Hi!
I’m trying to use margin (initial prediction) with distributed training on xgboost4j-spark 0.72 on scala and encountering some problems:
- XGBoostEstimator trained on dataset with margins do not use them while predicting.
- Values in summary(XGBoostTrainingSummary) do not look right.
Here is the code I’m using:
import spark.implicits._
import ml.dmlc.xgboost4j.scala.spark.{XGBoost, XGBoostModel, XGBoostClassificationModel, XGBoostEstimator}
import org.apache.spark.ml.linalg.DenseVector
var xgbTop30 = XGBoostModel.load("<path>")
val top_30_full = spark.read.format("libsvm").load("<path>")
val secondValue = udf((v: DenseVector) => v.values(1))
val logloss = udf((label: Double, prediction: Double) => -(label * math.log(prediction) + (1 - label) * math.log(1 - prediction)))
xgbTop30.transform(top_30_full).select(mean(logloss($"label", secondValue($"probabilities")))).show()
xgbTop30.asInstanceOf[XGBoostClassificationModel].setOutputMargin(true)

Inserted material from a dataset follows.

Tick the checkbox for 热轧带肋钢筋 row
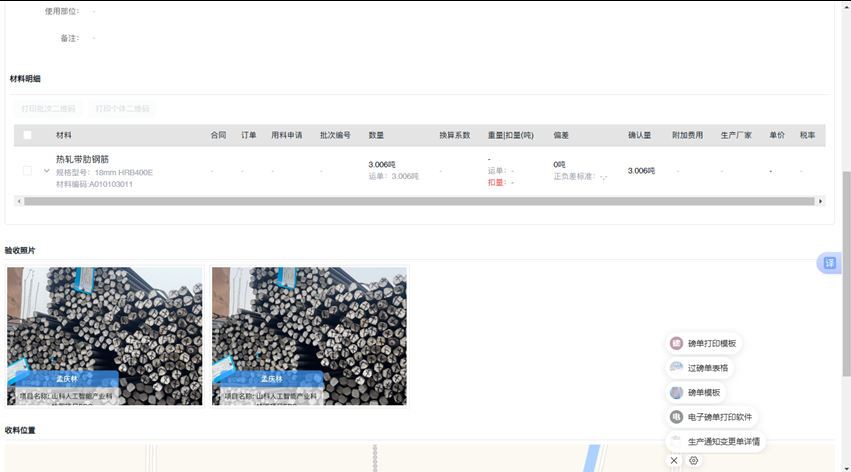851x472 pixels. [27, 171]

xgbTop30.asInstanceOf[XGBoostClassificationModel].setPredictionCol("")
val params = Map(
"colsample_bytree" -> 0.95,
"eta" -> 0.175,
"gamma" -> 0.1,
"max_depth"-> 2,
"subsample"-> 0.95,
"objective"-> "binary:logistic",
"baseMarginCol" -> "margin",
"num_round" -> 10,
"tree_method" -> "exact",
"useExternalMemory" -> true,
"eval_metric"-> "logloss")
val train = xgbTop30.transform(top_30_full).withColumn("margin", secondValue($"margin"))
val estimator = new XGBoostEstimator(params)

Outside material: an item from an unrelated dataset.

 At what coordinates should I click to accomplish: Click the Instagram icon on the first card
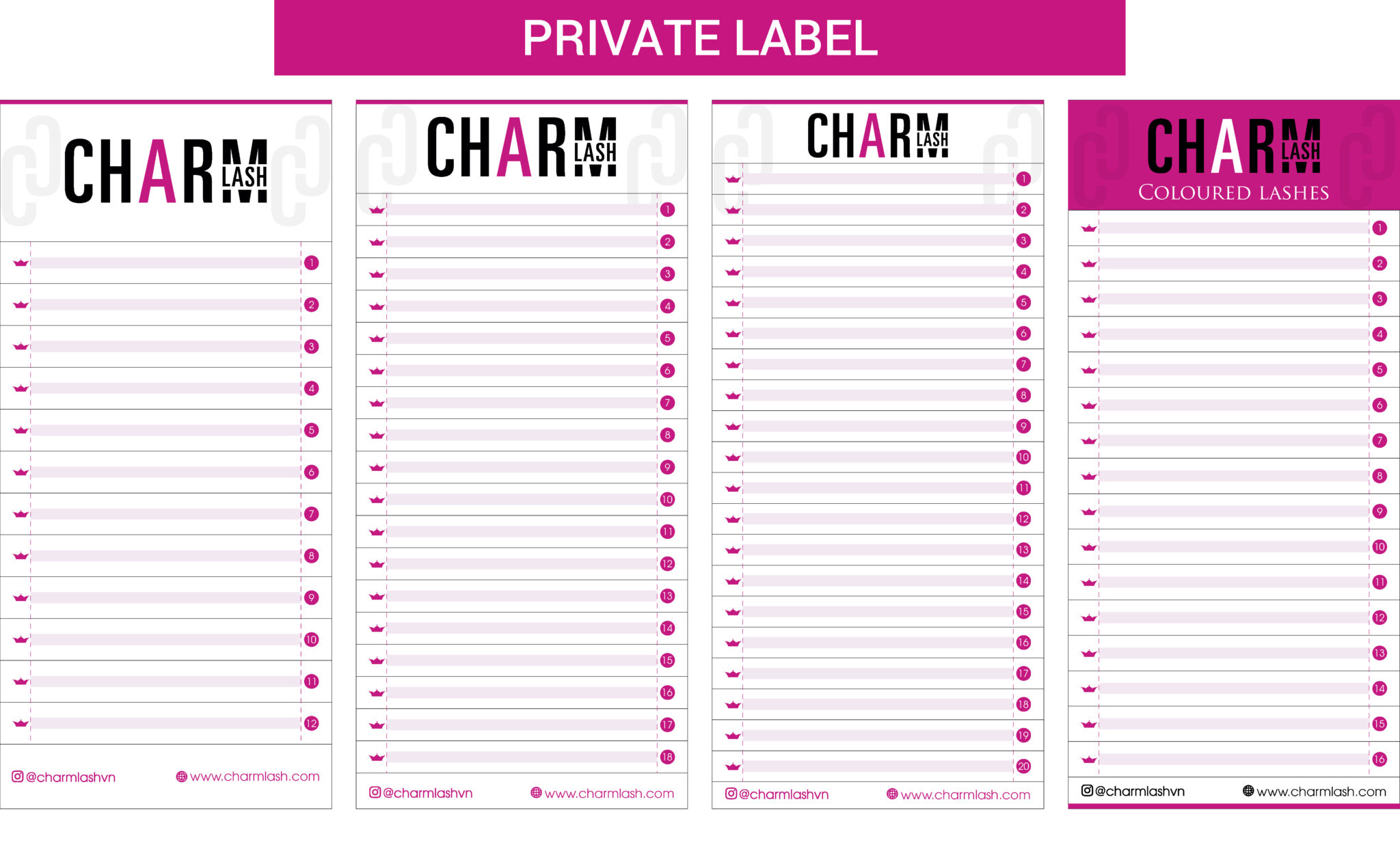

val model = estimator.fit(train)
model.transform(train).select(mean(logloss($"label", secondValue($"probabilities")))).show()
model.asInstanceOf[XGBoostClassificationModel].setOutputMargin(true)
model.asInstanceOf[XGBoostClassificationModel].setPredictionCol("")
model.transform(train.withColumn("margin_base", $"margin")).withColumn("total_margin", secondValue($"margin") + $"margin_base").withColumn("prob", lit(1.0) / (lit(1.0) + exp(-$"total_margin"))).select(mean(logloss($"label", $"prob"))).show()
println(model.summary)
Output:
import spark.implicits._
import ml.dmlc.xgboost4j.scala.spark.{XGBoostModel, XGBoostClassificationModel}
xgbTop30: ml.dmlc.xgboost4j.scala.spark.XGBoostModel = XGBoostClassificationModel_4109c93129ec
top_30_full: org.apache.spark.sql.DataFrame = [label: double, features: vector]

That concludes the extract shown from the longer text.